Libero, 8 ottobre 2017
La figlia ribelle di Padoan espulsa dalla Calabria
Espulsa da San Ferdinando, provincia di Reggio Calabria, per tre anni. È successo a Veronica Padoan, figlia del ministro dell’Economia Pier Carlo: ha ricevuto un foglio di via dal questore del capoluogo, Raffaele Grassi, dopo l’ennesima manifestazione del gruppo «Campagne in lotta». Veronica è da anni in prima linea. Nella Cgil. E per difendere i migranti. In particolare quelli che lavorano nei campi del Sud e sono vittime del caporalato.
Insieme alla figlia del ministro, hanno subìto il provvedimento altre due persone. Il tutto è avvenuto dopo un approfondimento del commissariato di Gioia Tauro, scattato dopo il trasferimento degli extracomunitari avvenuto lo scorso agosto dalla tendopoli di San Ferdinando che ospita parecchi stranieri impegnati nelle campagne della zona alla nuova struttura allestita dalla prefettura.
Secondo le forze dell’ordine, la figlia del ministro è responsabile di «attività di disturbo e interferenza», perché ha animato delle manifestazioni nell’agosto scorso.

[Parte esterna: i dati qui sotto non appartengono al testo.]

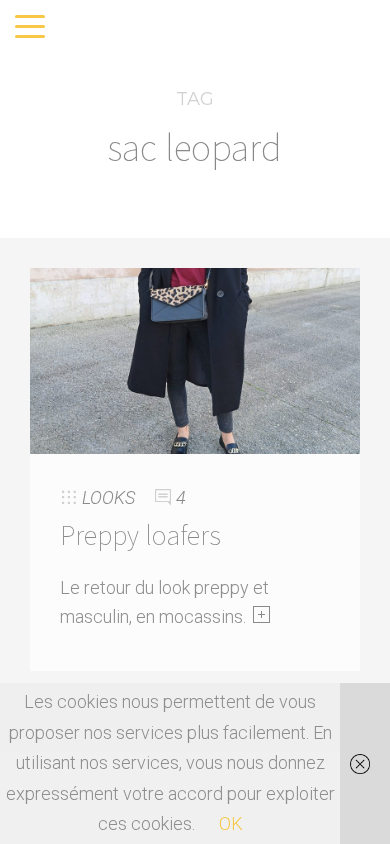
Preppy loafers (140, 535)
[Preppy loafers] (195, 358)
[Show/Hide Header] (30, 28)
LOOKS (108, 497)
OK (231, 823)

Più volte. A San Ferdinando e in altri centri della zona. Tecnicamente, s’è resa responsabile di «associazione semplice finalizzata all’istigazione alla violazione delle leggi», e ora la procura di Palmi dovrà valutare il da farsi. Padoan jr e compagni hanno infatti guadagnato pure una denuncia. Non è la prima occasione in cui «Veronica la ribelle» mette in imbarazzo papà. Passino le battaglie in seno al sindacato rosso, dove è specializzata nei diritti degli extracomunitari tanto da aver sfornato relazioni sulle condizioni di sfruttamento (lavora all’Ires, l’istituto di ricerche economico-sociali della Cgil).
Mesi fa, era balzata agli onori delle cronache per un’altra manifestazione a favore dei migranti. Sempre in Calabria. Cercò di intercettare il ministro Andrea Orlando, arrivato sul posto per un incontro istituzionale. Lei era lì. Scatenata. «Ministro Orlando, ci vediamo a Roma, perché se non ci ascoltate dobbiamo andare da un’altra parte» urlò al megafono.

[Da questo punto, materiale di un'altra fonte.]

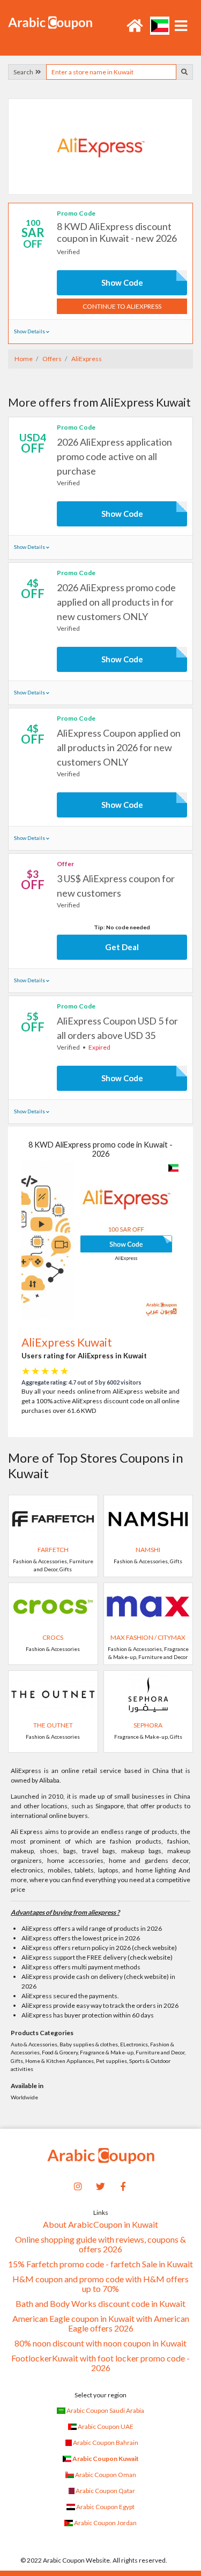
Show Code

Domanda dei giornalisti: scusi, ma lei è figlia di un collega del Guardasigilli! «Se permettete, non dovrebbe essere importante chi sono ma quello che dico» rispose secca. Poi tornò a strillare contro la prefettura, indicando l’edificio e intonando il coro: «Questo palazzo non serve a un ca...».
Veronica, raccontano alcuni siti, «ha collaborato con numerosi istituti di ricerca e istituzioni», tra cui l’Anci, l’ufficio statistico del Comune di Roma, l’Iprs (Istituto psicoanalitico per le ricerche sociali). Sua sorella Eleonora ha altri interessi: di lei si parlò perché, nel 2015, fu assunta a tempo indeterminato da Cassa depositi e prestiti. Il tutto suscitò qualche interrogativo, visto che ottenne il contratto senza concorso, ma l’ente non rientra nella pubblica amministrazione fu la spiegazione ufficiale e quindi la scelta arrivò dopo un’accurata selezione cominciata quasi un anno prima.
La grana calabrese piomba nel salotto di casa Padoan poche settimane dopo il litigio tra il ministro e la leader della Cgil Susanna Camusso, a proposito della manovra. La sindacalista non ha gradito alcuni passaggi dell’esponente del governo, voluto da Matteo Renzi e poi confermato da Paolo Gentiloni.
Evidentemente, avere il timone dell’Economia non permette di risolvere facilmente i problemi, tanto meno quello dei migranti, e infatti Veronica non ha mai abbandonato i toni bellicosi. A febbraio, il segretario regionale del Coisp Calabria Giuseppe Brugnano sbottò: «È dannosissimo cavalcare l’emergenza immigrazione con il populismo di piazza. La figlia del ministro dovrebbe saperlo bene», e chiese al responsabile di via XX Settembre di prendere le distanze. «Sarebbe bello vedere una donna così vicina al mondo istituzionale e partitico fare un corteo pro forze dell’ordine» continuò Brugnaro «soprattutto in una regione come la Calabria, dove lo Stato è in guerra contro l’anti stato».
Ma Padoan padre non disse nulla. E Veronica la ribelle non ha smesso di gridare al megafono.